Business Interruption (BI) values are an important requirement of the insurance process. The challenge is finding a repeatable, efficient system that produces an accurate measurement of your BI exposure. Consider for a moment, just how important this information is to your underwriter. The numbers you report gives the underwriter the basis for not only writing coverage, but is the basis for calculating premium. Each renewal gives you, the policyholder, the opportunity to present your unique BI risks, however, this opportunity is often squandered due to a multilateral misunderstanding of business interruption values and the exposures they represent.
So what is the best approach? Get help from a firm you can trust.
RWH Myers’ partners and professionals provide extensive loss accounting services spanning a broad range of industries and insurance issues. This expertise and knowledge of business interruption loss accounting helps policyholders quantify their exposures and achieve accurate BI values.
Our team will work with your organization to define your BI profile that differentiates your risk in the market. We will collect, measure and report the information that best represents your BI risks. The forensic accounting methodology used is always customized to each organization we serve and we offer various levels of analysis to meet your goals, including:
- Ratable BI value
- Allocation by location for the schedule of values
- CBI / Supply Chain / third-party exposures
- Key process / location exposure analysis
- Cyber BI
As shown above, BI Values and Exposures studies typically fall within the following categories: annual BI Values, consolidated or by location, and annual BI Values by location with detailed analyses of the realistic exposures to loss. These exposure analyses provide quantifications of, and explanations for Maximum Foreseeable Loss (MFL) and Probable Maximum Loss (PML) exposures, as well as consideration of extra expense and contingent exposures.

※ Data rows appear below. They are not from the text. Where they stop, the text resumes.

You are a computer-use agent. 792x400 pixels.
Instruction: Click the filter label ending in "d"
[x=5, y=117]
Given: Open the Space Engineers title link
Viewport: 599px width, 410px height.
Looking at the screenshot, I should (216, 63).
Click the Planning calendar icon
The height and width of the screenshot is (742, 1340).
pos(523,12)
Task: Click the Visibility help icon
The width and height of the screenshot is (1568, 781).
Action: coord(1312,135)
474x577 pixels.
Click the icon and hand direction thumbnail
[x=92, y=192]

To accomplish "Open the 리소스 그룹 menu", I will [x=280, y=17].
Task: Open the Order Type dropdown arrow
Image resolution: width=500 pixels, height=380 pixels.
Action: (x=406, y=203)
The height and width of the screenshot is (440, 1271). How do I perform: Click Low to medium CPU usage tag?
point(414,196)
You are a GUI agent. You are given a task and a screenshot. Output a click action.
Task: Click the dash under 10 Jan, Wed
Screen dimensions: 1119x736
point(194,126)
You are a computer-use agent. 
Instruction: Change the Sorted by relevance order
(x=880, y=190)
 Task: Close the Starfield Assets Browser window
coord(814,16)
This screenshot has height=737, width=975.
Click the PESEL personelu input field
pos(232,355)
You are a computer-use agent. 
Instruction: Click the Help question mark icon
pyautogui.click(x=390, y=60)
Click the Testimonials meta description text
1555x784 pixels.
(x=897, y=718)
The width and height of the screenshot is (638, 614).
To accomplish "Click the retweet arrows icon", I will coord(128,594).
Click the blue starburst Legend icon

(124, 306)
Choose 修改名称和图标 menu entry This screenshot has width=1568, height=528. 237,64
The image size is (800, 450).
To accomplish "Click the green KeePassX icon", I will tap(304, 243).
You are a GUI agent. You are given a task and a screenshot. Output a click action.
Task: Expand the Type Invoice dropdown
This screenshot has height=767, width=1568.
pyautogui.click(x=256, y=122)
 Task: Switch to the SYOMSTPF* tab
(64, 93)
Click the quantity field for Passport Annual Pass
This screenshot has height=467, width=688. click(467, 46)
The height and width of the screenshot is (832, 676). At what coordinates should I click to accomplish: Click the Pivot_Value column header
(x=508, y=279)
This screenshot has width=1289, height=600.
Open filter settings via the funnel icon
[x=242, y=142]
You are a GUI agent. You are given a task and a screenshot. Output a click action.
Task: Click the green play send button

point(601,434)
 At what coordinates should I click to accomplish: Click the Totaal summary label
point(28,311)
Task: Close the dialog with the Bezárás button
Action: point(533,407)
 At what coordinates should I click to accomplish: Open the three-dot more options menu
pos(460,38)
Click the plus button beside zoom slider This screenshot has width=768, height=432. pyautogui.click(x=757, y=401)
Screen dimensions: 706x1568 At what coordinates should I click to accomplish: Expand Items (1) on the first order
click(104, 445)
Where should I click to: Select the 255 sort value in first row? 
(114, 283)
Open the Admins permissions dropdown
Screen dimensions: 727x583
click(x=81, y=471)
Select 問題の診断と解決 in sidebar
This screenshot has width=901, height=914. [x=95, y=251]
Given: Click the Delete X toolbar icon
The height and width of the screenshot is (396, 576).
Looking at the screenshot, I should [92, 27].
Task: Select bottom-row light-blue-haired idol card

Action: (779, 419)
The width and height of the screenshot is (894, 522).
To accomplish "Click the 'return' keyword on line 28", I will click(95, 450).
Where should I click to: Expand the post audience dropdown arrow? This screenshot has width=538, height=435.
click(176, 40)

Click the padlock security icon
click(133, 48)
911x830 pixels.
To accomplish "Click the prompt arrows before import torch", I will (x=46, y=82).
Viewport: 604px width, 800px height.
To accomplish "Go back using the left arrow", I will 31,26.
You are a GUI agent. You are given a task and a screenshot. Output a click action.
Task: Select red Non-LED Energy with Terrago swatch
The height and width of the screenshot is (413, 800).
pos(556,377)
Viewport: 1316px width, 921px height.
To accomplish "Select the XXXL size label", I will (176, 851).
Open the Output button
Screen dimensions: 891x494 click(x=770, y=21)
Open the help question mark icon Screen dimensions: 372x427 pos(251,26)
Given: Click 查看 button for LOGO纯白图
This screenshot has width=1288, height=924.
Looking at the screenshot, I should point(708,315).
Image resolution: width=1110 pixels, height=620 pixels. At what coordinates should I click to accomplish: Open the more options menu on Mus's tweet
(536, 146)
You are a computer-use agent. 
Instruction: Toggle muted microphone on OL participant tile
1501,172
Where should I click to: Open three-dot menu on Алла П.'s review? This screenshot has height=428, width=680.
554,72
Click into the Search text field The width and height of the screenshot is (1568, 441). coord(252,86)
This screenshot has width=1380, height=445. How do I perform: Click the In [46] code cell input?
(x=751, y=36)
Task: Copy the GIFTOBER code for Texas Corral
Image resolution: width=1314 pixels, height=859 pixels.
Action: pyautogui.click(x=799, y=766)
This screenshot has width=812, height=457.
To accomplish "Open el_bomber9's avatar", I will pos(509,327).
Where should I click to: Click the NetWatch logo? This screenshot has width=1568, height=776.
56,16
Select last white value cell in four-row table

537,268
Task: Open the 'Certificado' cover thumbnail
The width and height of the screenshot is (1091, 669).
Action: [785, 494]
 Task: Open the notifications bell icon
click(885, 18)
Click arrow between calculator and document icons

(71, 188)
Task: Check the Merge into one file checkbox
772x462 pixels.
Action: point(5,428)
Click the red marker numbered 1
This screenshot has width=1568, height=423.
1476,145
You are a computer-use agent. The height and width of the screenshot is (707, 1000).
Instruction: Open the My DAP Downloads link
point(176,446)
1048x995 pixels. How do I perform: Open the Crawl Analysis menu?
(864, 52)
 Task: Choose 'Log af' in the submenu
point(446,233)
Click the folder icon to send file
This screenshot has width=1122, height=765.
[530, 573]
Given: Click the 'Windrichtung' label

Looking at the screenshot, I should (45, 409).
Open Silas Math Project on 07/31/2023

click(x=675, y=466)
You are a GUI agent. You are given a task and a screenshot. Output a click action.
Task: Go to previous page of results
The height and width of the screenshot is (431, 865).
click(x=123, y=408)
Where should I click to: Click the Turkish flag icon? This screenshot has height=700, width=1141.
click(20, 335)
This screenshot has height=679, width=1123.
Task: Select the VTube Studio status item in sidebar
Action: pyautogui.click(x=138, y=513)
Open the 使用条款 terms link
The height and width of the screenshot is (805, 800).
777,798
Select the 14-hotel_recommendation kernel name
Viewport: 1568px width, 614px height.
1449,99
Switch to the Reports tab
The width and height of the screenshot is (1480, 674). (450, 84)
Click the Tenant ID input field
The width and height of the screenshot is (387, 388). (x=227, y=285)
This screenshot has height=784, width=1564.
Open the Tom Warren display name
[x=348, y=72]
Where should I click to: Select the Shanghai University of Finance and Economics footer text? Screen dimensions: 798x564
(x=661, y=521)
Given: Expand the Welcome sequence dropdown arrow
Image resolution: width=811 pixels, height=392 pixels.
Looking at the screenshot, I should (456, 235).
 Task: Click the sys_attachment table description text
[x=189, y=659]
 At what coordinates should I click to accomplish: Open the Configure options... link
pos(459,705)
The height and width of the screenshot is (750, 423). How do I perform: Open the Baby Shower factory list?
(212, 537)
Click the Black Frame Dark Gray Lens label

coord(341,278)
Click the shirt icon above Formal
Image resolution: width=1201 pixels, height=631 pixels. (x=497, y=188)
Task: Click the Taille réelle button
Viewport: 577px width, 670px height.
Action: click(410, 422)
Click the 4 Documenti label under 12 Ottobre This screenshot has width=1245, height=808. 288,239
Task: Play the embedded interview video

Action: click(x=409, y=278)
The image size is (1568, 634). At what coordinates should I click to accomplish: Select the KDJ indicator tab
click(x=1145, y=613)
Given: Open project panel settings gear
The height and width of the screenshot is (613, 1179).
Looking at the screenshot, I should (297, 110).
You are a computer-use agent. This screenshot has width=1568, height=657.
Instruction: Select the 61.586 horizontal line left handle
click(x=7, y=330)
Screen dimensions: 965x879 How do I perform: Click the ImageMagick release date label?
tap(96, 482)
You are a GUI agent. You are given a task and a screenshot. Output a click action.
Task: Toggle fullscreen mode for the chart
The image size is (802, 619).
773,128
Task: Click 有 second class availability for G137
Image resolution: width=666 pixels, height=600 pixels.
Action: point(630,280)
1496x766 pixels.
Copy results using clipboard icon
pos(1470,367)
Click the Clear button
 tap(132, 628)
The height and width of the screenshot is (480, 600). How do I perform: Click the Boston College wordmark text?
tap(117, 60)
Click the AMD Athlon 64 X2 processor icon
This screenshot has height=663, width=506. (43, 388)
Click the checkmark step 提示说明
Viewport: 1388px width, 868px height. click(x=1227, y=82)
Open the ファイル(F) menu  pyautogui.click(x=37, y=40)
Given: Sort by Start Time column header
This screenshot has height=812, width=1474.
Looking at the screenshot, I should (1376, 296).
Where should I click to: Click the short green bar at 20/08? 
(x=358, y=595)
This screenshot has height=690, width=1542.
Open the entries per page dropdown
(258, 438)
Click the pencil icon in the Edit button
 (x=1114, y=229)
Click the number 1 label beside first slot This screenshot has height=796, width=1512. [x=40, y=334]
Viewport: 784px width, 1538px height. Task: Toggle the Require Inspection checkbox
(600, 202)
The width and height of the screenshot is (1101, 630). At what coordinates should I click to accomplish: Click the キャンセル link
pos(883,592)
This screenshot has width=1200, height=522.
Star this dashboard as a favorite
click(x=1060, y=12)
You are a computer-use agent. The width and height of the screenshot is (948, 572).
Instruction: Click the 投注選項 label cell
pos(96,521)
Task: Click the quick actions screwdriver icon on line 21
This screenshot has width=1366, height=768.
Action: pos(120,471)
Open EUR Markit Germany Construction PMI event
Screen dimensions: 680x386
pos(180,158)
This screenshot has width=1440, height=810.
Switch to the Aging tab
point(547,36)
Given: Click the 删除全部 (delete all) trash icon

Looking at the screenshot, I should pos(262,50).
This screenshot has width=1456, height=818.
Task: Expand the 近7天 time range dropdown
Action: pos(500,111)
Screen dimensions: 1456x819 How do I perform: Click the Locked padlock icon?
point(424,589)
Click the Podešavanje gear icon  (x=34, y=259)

The exposure analysis should consider relevant factors such as supply chain, interdependent locations, business continuity and disaster recovery plans. The exposure analysis provides the necessary information to determine appropriate limits and sub-limits of insurance. This sets your BI underwriting submission apart to maximize the capacity competing on your program.
When it comes to this area of a policyholders risk portfolio, it's not a matter of "if" an independent evaluation is needed. It's a matter of "when." For a marginal cost, our analysis's will deliver value with every subsequent renewal.